*** Opening of Material supplied ***
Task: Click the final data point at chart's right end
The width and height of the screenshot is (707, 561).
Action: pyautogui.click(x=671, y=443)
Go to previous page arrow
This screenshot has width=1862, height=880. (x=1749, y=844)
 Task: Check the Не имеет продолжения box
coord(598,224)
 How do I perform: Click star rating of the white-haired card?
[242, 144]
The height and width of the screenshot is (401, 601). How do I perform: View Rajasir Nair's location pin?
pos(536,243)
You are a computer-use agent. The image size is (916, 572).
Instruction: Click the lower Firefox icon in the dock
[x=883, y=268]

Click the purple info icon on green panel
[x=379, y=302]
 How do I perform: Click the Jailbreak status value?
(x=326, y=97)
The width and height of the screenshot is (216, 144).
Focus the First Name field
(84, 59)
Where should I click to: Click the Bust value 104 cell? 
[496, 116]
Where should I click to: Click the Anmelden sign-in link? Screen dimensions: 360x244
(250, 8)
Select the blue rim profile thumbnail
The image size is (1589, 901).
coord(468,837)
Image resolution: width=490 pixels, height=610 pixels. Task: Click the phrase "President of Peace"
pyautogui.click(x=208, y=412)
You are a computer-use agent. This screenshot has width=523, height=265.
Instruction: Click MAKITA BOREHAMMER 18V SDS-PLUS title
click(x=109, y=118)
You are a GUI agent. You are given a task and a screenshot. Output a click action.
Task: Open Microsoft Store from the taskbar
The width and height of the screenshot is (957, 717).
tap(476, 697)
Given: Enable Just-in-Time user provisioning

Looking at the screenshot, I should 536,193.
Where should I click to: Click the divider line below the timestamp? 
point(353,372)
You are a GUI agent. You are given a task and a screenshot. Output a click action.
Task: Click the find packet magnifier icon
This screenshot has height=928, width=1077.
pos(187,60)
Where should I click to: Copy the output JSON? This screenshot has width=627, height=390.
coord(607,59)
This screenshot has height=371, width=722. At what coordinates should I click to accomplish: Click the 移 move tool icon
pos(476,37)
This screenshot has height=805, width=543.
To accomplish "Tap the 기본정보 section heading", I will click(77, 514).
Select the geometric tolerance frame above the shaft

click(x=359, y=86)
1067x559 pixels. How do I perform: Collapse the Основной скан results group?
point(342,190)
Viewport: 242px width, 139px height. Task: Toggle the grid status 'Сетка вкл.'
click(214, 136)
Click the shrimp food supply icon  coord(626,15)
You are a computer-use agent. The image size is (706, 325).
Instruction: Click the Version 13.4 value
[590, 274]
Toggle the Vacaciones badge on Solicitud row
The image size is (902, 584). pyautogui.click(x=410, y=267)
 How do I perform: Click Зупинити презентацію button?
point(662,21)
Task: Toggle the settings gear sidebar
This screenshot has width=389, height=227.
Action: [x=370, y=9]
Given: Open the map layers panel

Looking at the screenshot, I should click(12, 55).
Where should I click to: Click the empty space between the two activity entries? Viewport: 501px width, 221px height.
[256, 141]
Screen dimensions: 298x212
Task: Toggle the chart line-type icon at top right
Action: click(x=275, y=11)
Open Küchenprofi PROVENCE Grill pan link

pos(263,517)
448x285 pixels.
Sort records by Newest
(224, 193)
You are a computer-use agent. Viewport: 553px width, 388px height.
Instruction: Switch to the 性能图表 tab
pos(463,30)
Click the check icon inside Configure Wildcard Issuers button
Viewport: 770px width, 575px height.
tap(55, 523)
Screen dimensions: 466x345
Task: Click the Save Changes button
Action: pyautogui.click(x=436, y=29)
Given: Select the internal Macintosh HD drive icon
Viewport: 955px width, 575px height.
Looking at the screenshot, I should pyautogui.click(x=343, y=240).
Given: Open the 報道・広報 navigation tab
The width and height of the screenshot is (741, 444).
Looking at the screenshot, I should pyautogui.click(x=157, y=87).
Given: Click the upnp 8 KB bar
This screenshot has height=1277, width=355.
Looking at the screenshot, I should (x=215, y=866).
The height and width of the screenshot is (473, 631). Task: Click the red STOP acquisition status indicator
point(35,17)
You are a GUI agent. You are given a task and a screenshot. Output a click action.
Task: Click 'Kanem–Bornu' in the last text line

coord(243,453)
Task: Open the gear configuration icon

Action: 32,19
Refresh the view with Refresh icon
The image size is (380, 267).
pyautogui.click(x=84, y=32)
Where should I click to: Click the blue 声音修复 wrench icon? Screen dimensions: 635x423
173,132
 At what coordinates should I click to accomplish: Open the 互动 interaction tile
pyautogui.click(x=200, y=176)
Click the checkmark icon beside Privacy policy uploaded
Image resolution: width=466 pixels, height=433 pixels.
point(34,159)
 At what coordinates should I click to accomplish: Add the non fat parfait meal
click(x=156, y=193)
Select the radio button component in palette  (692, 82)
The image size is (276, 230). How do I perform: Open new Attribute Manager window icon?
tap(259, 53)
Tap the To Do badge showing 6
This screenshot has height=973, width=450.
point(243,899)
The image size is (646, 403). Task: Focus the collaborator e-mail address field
*** Close of Material supplied ***
# Problem requirements
Down to the last character, restate every record.

# Exercise response
Task: Click the final data point at chart's right end
The width and height of the screenshot is (707, 561).
Action: pyautogui.click(x=671, y=443)
Go to previous page arrow
This screenshot has width=1862, height=880. (x=1749, y=844)
 Task: Check the Не имеет продолжения box
coord(598,224)
 How do I perform: Click star rating of the white-haired card?
[242, 144]
The height and width of the screenshot is (401, 601). How do I perform: View Rajasir Nair's location pin?
pos(536,243)
You are a computer-use agent. The image size is (916, 572).
Instruction: Click the lower Firefox icon in the dock
[x=883, y=268]

Click the purple info icon on green panel
[x=379, y=302]
 How do I perform: Click the Jailbreak status value?
(x=326, y=97)
The width and height of the screenshot is (216, 144).
Focus the First Name field
(84, 59)
Where should I click to: Click the Bust value 104 cell? 
[496, 116]
Where should I click to: Click the Anmelden sign-in link? Screen dimensions: 360x244
(250, 8)
Select the blue rim profile thumbnail
The image size is (1589, 901).
coord(468,837)
Image resolution: width=490 pixels, height=610 pixels. Task: Click the phrase "President of Peace"
pyautogui.click(x=208, y=412)
You are a computer-use agent. This screenshot has width=523, height=265.
Instruction: Click MAKITA BOREHAMMER 18V SDS-PLUS title
click(x=109, y=118)
You are a GUI agent. You are given a task and a screenshot. Output a click action.
Task: Open Microsoft Store from the taskbar
The width and height of the screenshot is (957, 717).
tap(476, 697)
Given: Enable Just-in-Time user provisioning

Looking at the screenshot, I should 536,193.
Where should I click to: Click the divider line below the timestamp? 
point(353,372)
You are a GUI agent. You are given a task and a screenshot. Output a click action.
Task: Click the find packet magnifier icon
This screenshot has height=928, width=1077.
pos(187,60)
Where should I click to: Copy the output JSON? This screenshot has width=627, height=390.
coord(607,59)
This screenshot has height=371, width=722. At what coordinates should I click to accomplish: Click the 移 move tool icon
pos(476,37)
This screenshot has height=805, width=543.
To accomplish "Tap the 기본정보 section heading", I will click(77, 514).
Select the geometric tolerance frame above the shaft

click(x=359, y=86)
1067x559 pixels. How do I perform: Collapse the Основной скан results group?
point(342,190)
Viewport: 242px width, 139px height. Task: Toggle the grid status 'Сетка вкл.'
click(214, 136)
Click the shrimp food supply icon  coord(626,15)
You are a computer-use agent. The image size is (706, 325).
Instruction: Click the Version 13.4 value
[590, 274]
Toggle the Vacaciones badge on Solicitud row
The image size is (902, 584). pyautogui.click(x=410, y=267)
 How do I perform: Click Зупинити презентацію button?
point(662,21)
Task: Toggle the settings gear sidebar
This screenshot has width=389, height=227.
Action: [x=370, y=9]
Given: Open the map layers panel

Looking at the screenshot, I should click(12, 55).
Where should I click to: Click the empty space between the two activity entries? Viewport: 501px width, 221px height.
[256, 141]
Screen dimensions: 298x212
Task: Toggle the chart line-type icon at top right
Action: click(x=275, y=11)
Open Küchenprofi PROVENCE Grill pan link

pos(263,517)
448x285 pixels.
Sort records by Newest
(224, 193)
You are a computer-use agent. Viewport: 553px width, 388px height.
Instruction: Switch to the 性能图表 tab
pos(463,30)
Click the check icon inside Configure Wildcard Issuers button
Viewport: 770px width, 575px height.
tap(55, 523)
Screen dimensions: 466x345
Task: Click the Save Changes button
Action: pyautogui.click(x=436, y=29)
Given: Select the internal Macintosh HD drive icon
Viewport: 955px width, 575px height.
Looking at the screenshot, I should pyautogui.click(x=343, y=240).
Given: Open the 報道・広報 navigation tab
The width and height of the screenshot is (741, 444).
Looking at the screenshot, I should pyautogui.click(x=157, y=87).
Given: Click the upnp 8 KB bar
This screenshot has height=1277, width=355.
Looking at the screenshot, I should (x=215, y=866).
The height and width of the screenshot is (473, 631). Task: Click the red STOP acquisition status indicator
point(35,17)
You are a GUI agent. You are given a task and a screenshot. Output a click action.
Task: Click 'Kanem–Bornu' in the last text line

coord(243,453)
Task: Open the gear configuration icon

Action: 32,19
Refresh the view with Refresh icon
The image size is (380, 267).
pyautogui.click(x=84, y=32)
Where should I click to: Click the blue 声音修复 wrench icon? Screen dimensions: 635x423
173,132
 At what coordinates should I click to accomplish: Open the 互动 interaction tile
pyautogui.click(x=200, y=176)
Click the checkmark icon beside Privacy policy uploaded
Image resolution: width=466 pixels, height=433 pixels.
point(34,159)
 At what coordinates should I click to accomplish: Add the non fat parfait meal
click(x=156, y=193)
Select the radio button component in palette  (692, 82)
The image size is (276, 230). How do I perform: Open new Attribute Manager window icon?
tap(259, 53)
Tap the To Do badge showing 6
This screenshot has height=973, width=450.
point(243,899)
The image size is (646, 403). Task: Focus the collaborator e-mail address field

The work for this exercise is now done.